If you have read this far, you are probably persuaded by the arguments, but may wonder, “If it is such a great business model, why hasn’t anyone done it before?” Well, they have. In 1995, FGene was founded in France as a company devoted to the development of biopharmaceutical products. The company was initiated by the willingness of the Paris-based Institut Pasteur, a major European academic institution, to license molecules to it. This relationship allowed the beginning of the process I have just described.

The resolve of the French government, key players in academia, the investment community, and the pharmaceutical industry to enhance the growth of biotechnology in France is an opportunity we have seized. We have tried to duplicate in Europe the remarkable links developed between biotechnology startups and academia in the US, and hope to create a viable business serving the needs of the world’s largest pharmaceutical companies that are literally in our backyard.
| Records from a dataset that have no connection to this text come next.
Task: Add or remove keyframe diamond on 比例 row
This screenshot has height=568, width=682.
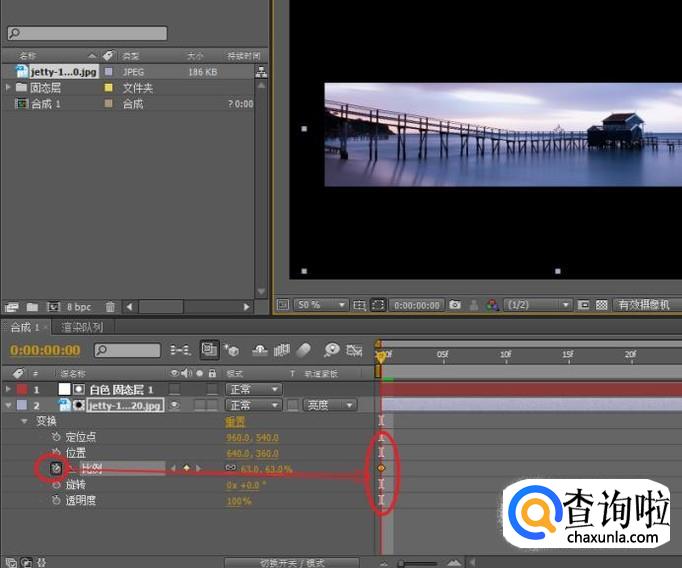Action: click(x=185, y=468)
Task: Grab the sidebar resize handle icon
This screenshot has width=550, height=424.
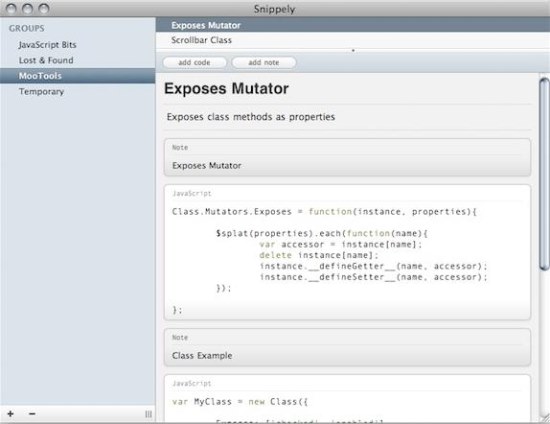Action: [148, 414]
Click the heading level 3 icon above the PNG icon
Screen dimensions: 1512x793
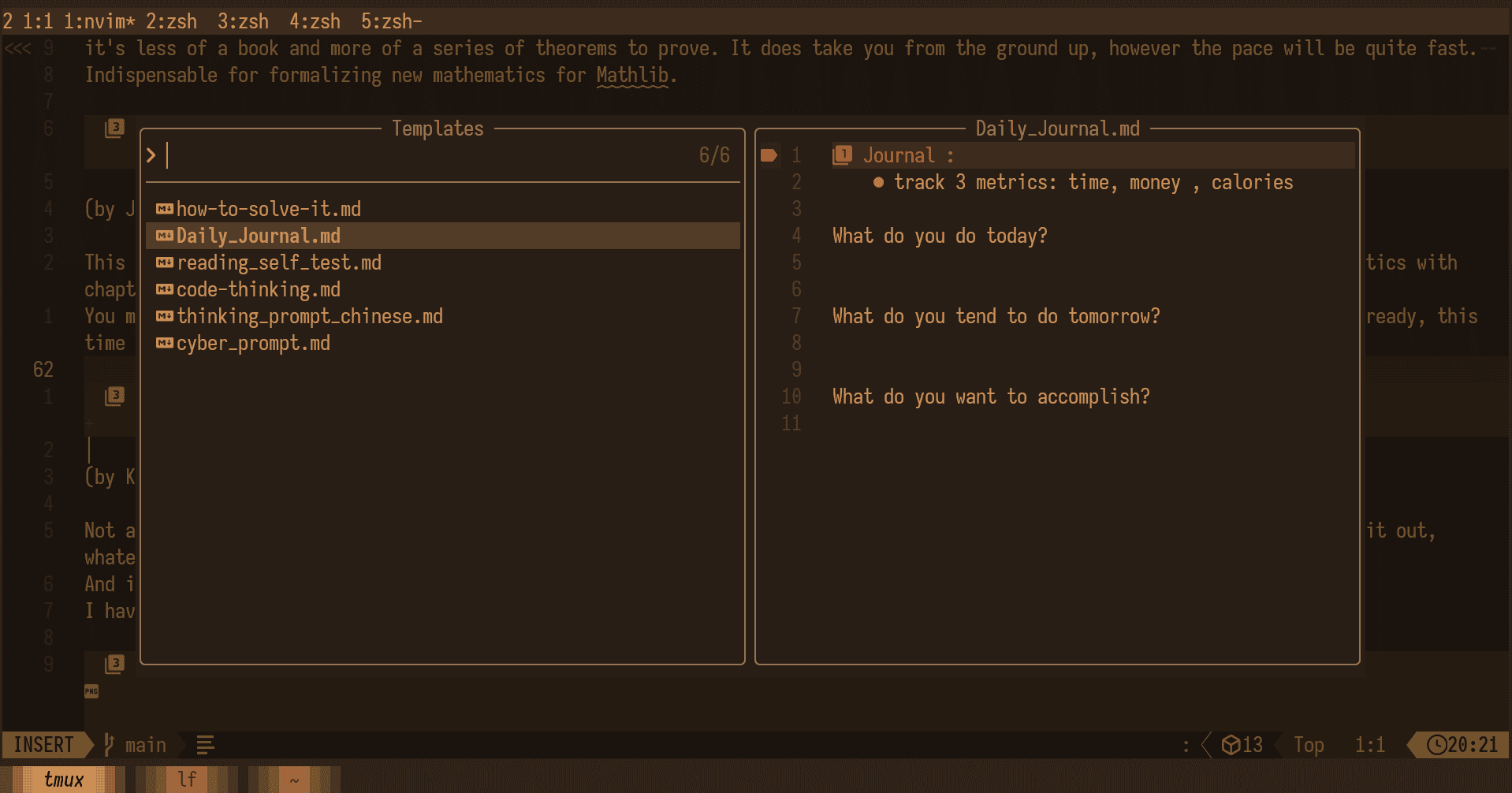point(115,664)
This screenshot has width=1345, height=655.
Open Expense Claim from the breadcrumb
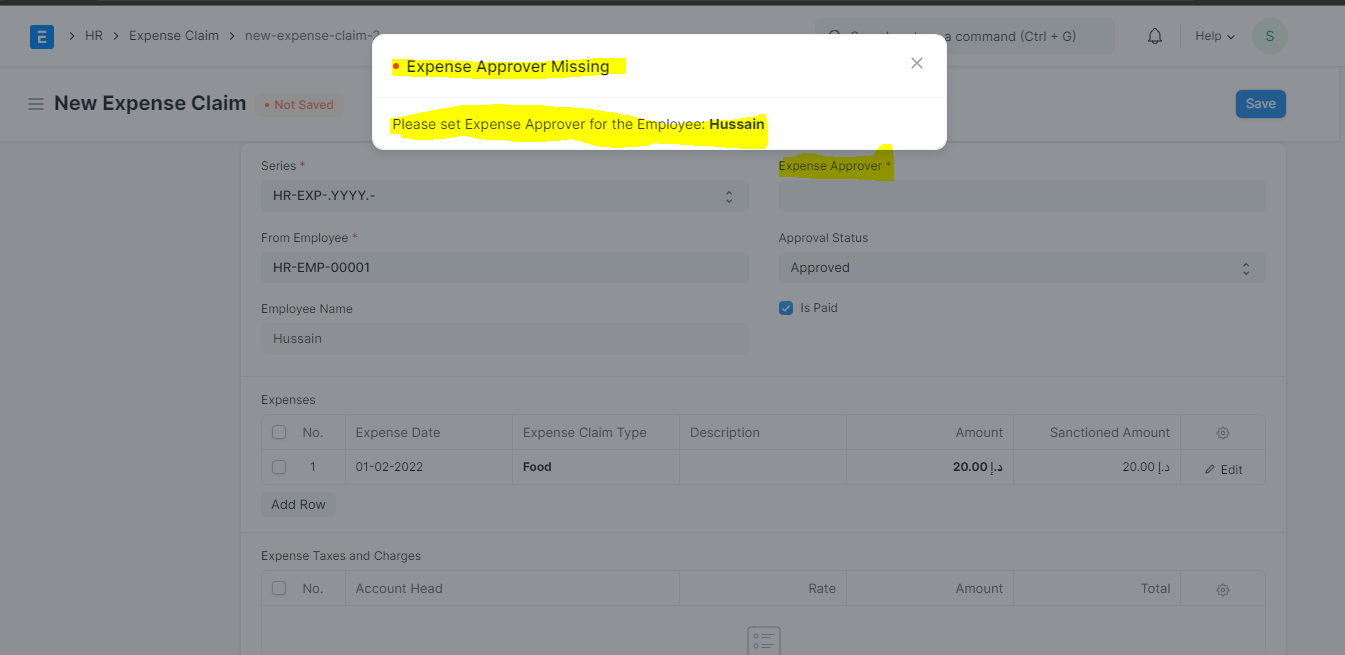[x=174, y=35]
In three years of existence, FGene already boasts five products in its active development portfolio: a recombinant protein for the treatment of traumatic spinal section; a peptide for the prevention and therapy of cardiovascular and cerebrovascular ischemia, such as coronary diseases; a selective IL2 receptor agonist for the treatment of cancer; a peptide active on kidney and bone for the treatment of bone and mineral balance disorders, such as osteoporosis; and a peptide for improving male pattern sexual arousal.
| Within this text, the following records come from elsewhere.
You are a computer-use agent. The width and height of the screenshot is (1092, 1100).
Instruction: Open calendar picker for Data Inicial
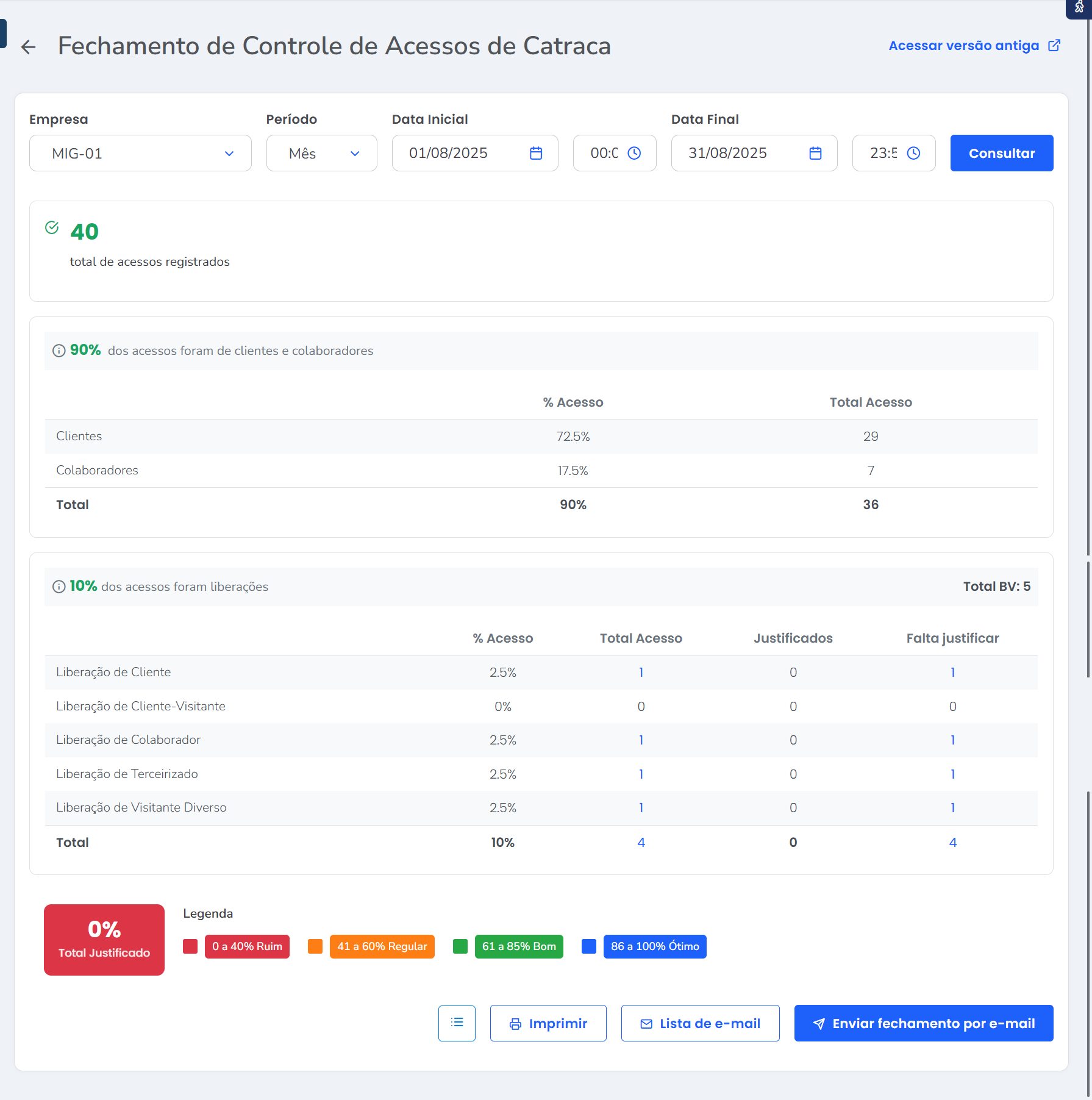click(x=535, y=153)
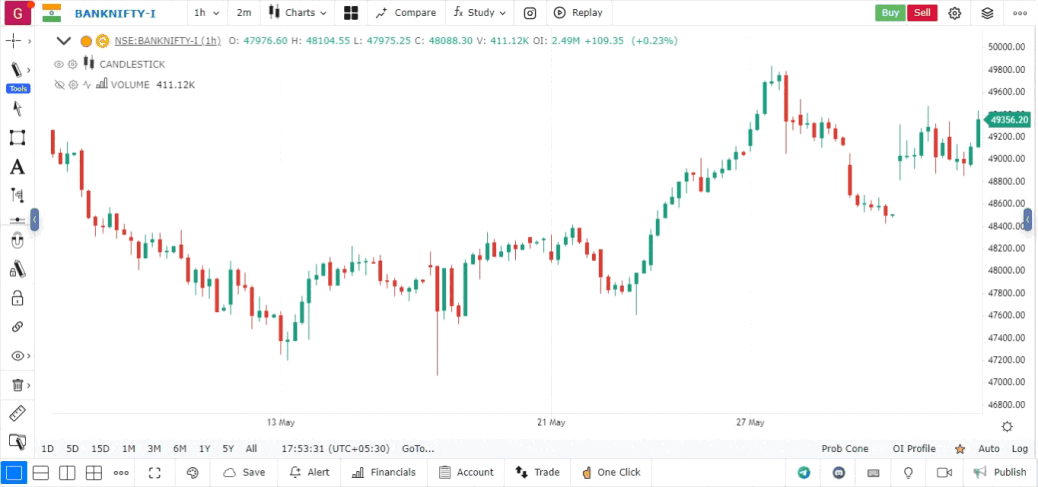Image resolution: width=1038 pixels, height=487 pixels.
Task: Hide the CANDLESTICK series via eye icon
Action: coord(59,64)
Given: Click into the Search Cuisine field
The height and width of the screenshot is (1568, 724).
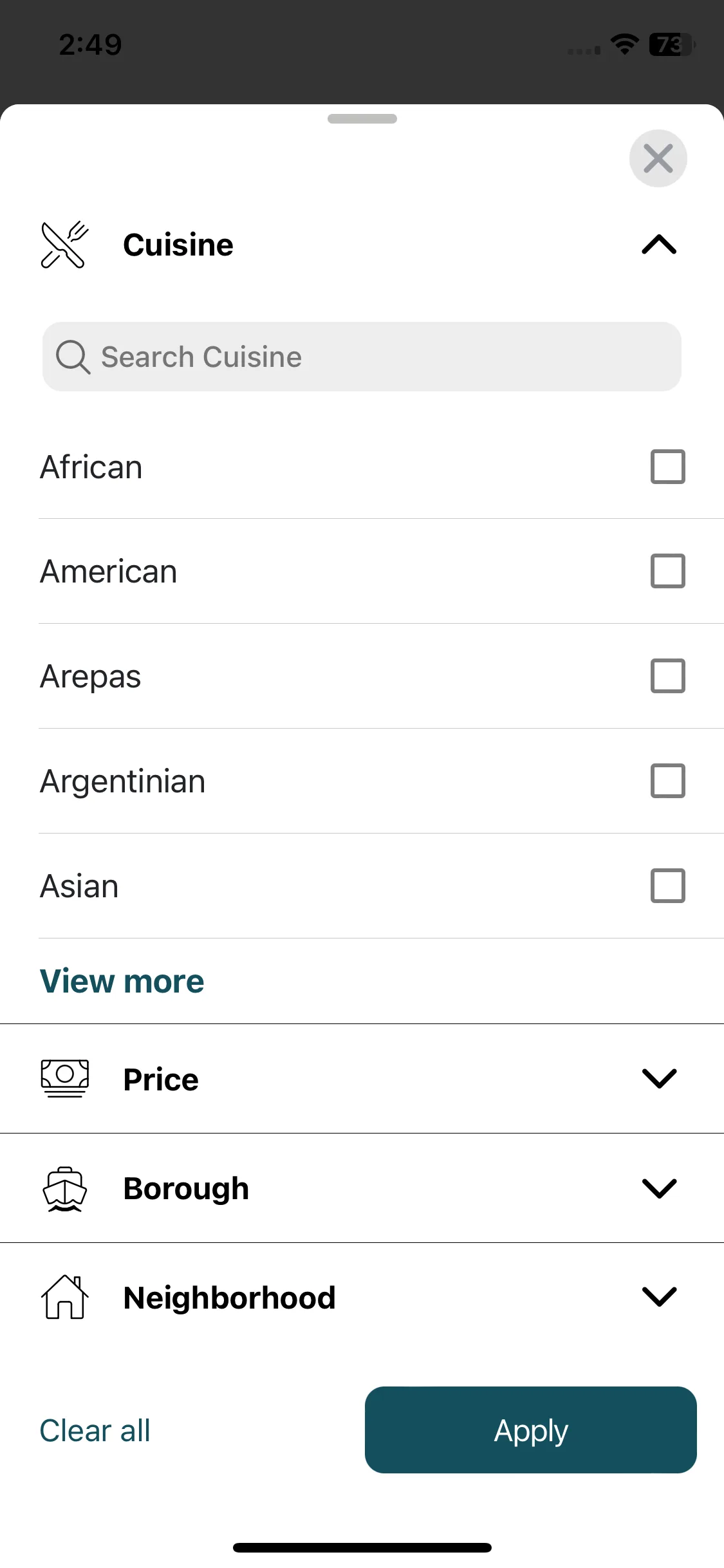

We are encouraged that we have made this much progress in such a short time. While this model is still not proven in terms of financial success, it provides a much stronger foundation for growing a biotechnology company than most biotechnology business plans currently in use because costs are directly related to the development of marketable products.

Conclusions

For budding European bioentrepreneurs, this model recommends itself for three reasons: First, it uses unexploited resources that are difficult to access through traditional biotechnology or pharmaceutical models. Second, it is based on pharmaceutical customers’ high-priority needs. And third, it provides a company with a burn rate that is in direct proportion to the realization of a marketable product.

This model has first taken hold in France because of a unique set of circumstances, but its applicability seems uthe commitment of a network of individuals to build a new kind of biotechnology company.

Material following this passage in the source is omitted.